As flores do campo são fascinantes pela sua delicadeza. O ato de colhê-las no seu habitat, se embrenhando no mato para chegar até elas, é como receber vida, energia vital da natureza, um presente que nos traz humanidade. Para mim estes momentos são um ritual que vivencio silenciosamente. Saio para caminhar sempre com uma boa tesoura à mão, seja a pé ou de carro. Nunca se sabe o que vamos encontrar. Volto sempre aos lugares da floração passada, e como é bom encontrá-las novamente. Algumas espécies nunca se espalham. Ficam restritas a pequenas moitas em diferentes pontos, acendendo as suas cores em meio às gramíneas. Estas eu não colho, com receio que desapareçam, e fico à espera de que um dia se multipliquem. Tento espalhar suas sementes, mas nem sempre sou bem-sucedida. Parecem não querer sair dos seus lugares. Algumas somem no inverno, reaparecem na primavera, outras no verão em profusão, outras dão o seu show no outono. Ao longo do ano eu as revisito. Muitas vezes temos lindas surpresas ao encontrar um jardim natural, como aconteceu este verão, junto à estrada de terra próximo a um riacho.

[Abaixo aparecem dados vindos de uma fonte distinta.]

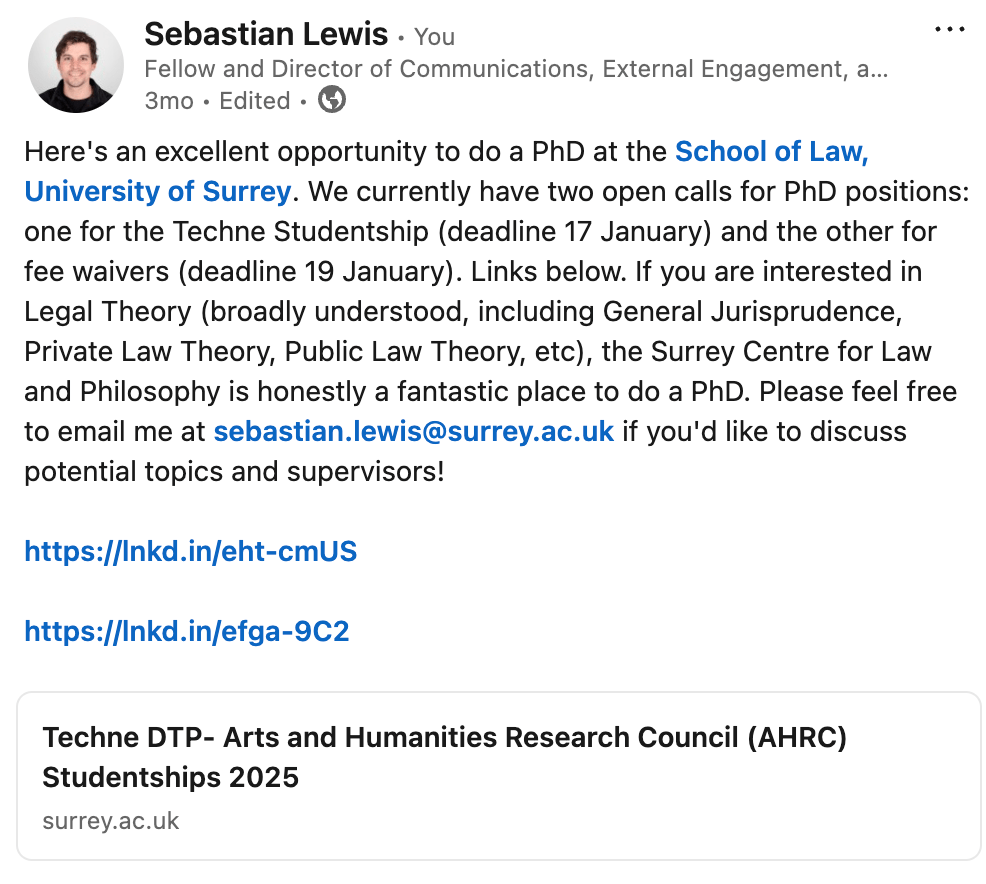Screen dimensions: 986x884
Task: Click the "You" label beside author name
Action: click(x=434, y=37)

Uma profusão de Verbena bonarensis, bolas de flor de um roxo profundo com talos de mais de um metro e meio de altura muito fortes. Nunca as tinha visto ali. Que beleza de colorido, com as cenouras silvestres (Daucus carotas) com flores brancas dispostas em pequenos buques se alternando em maciços entre taboas eretas e aveludadas. A tesoura vai ser útil agora. Muito cuidado onde piso para não cruzar com uma cobra, sim elas podem estar ali, e nós somos os intrusos, cair em um buraco ou macetar alguma moita. Muita delicadeza para não macular a planta esgarçando o galho no momento do corte da flor e para não a ferir. Colho apenas algumas, somente aquelas que vão caber no vaso escolhido deixando muitas ao pé para que as sementes se formem e se propaguem, e os galhos rebrotem. À medida que vou abraçando as flores, vou as imaginando no pequeno jardim harmonizando umas às outras.

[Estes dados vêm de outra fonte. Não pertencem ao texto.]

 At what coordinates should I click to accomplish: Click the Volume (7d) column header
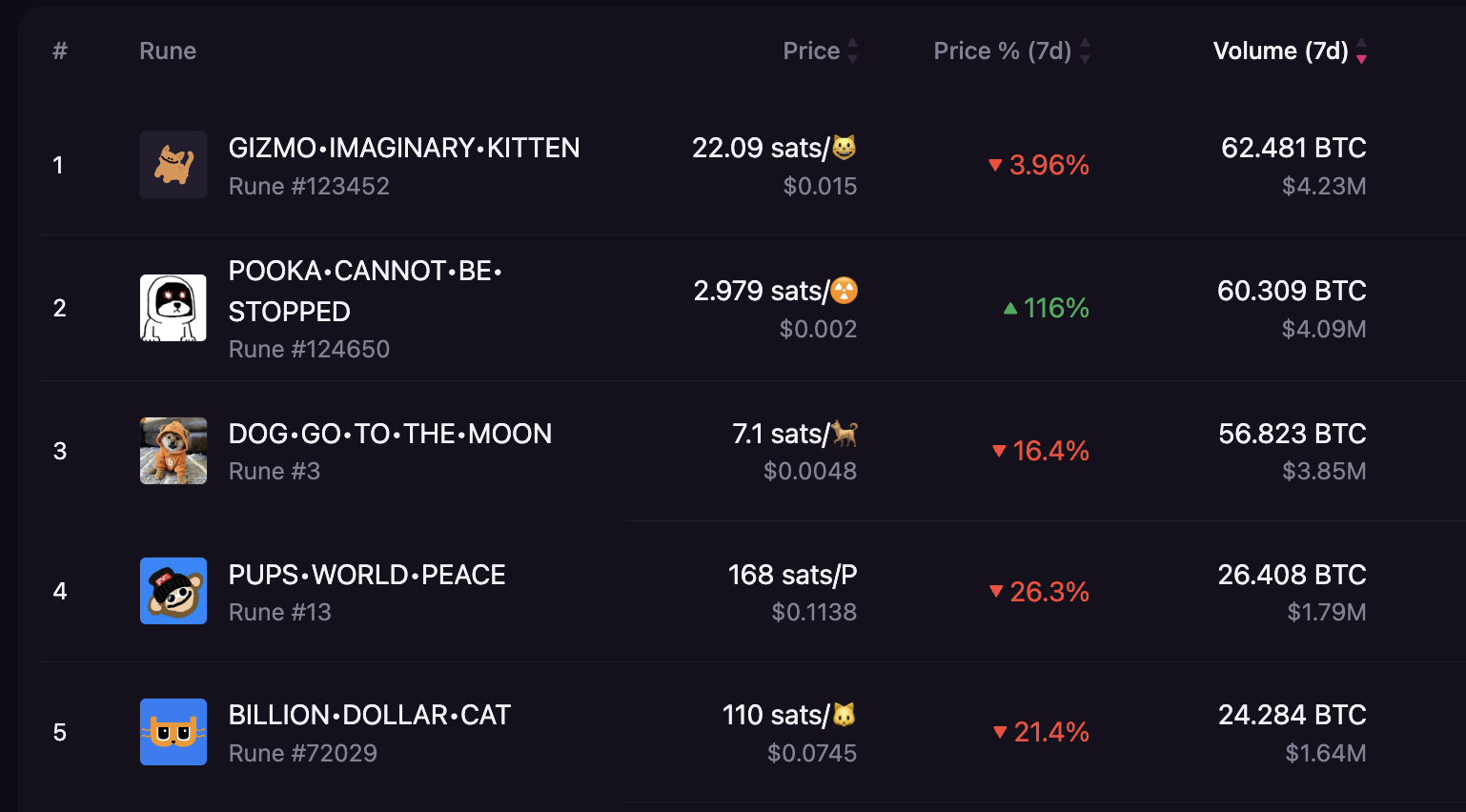point(1280,51)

Mais adiante, crescendo em um barranco seco, muitos tufos de erva doce com flores amarelas exalam o perfume peculiar e penso que seriam muito bem-vindas.


Quando nos aproximamos destas pequenas flores silvestres na maioria das vezes somos surpreendidos pela sua complexidade estética. Gosto de pintar aquarelas destas flores e seus lugares. Faz com que se perceba todos os detalhes e suas belezas. Buscar o tom do roxo mais próximo, e do branco e suas tão inexplicáveis nuances. Entender sua estrutura.

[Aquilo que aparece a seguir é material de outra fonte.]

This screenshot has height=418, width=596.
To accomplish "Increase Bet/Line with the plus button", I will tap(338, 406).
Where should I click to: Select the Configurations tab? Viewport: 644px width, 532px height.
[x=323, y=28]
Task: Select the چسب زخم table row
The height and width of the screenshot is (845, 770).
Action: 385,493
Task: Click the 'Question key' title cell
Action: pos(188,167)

Chegando em casa, as coloco sobre a mesa abaixo da parreira que este ano estava deslumbrante com seus os cachos verdes se oferecendo às pencas. Começo a arranjá-las no vaso que escolhi. Aprendi em uma aula de ikebana que fiz no Japão, que quando cortamos o talo da flor da altura certa devemos fazer isto dentro da água, para que ao fazer o corte não entre ar no talo. Esta prática vai fazer com que a flor dure mais tempo. Não à toa a palavra ikebana pode ser traduzida como a arte de conservar as plantas vivas em um recipiente com água. Assim, cada galho é cuidadosamente colocado no seu lugar, pensando no outro que virá em seguida. Às vezes não fica bom e recomeço, para dar-lhes toda a dignidade.





Por alguns dias teremos em nossa companhia a beleza destas flores juntas e harmônicas brilhando, cores, e isto vai nos dar alegria. Sabemos que não vão durar muito, que este arranjo é efêmero, mas todo este cerimonial que percorri nos revela de alguma forma. Esta experiência faz secretamente um bem enorme para o nosso espírito, mas não podemos trocar em palavras, devemos vivenciá-la.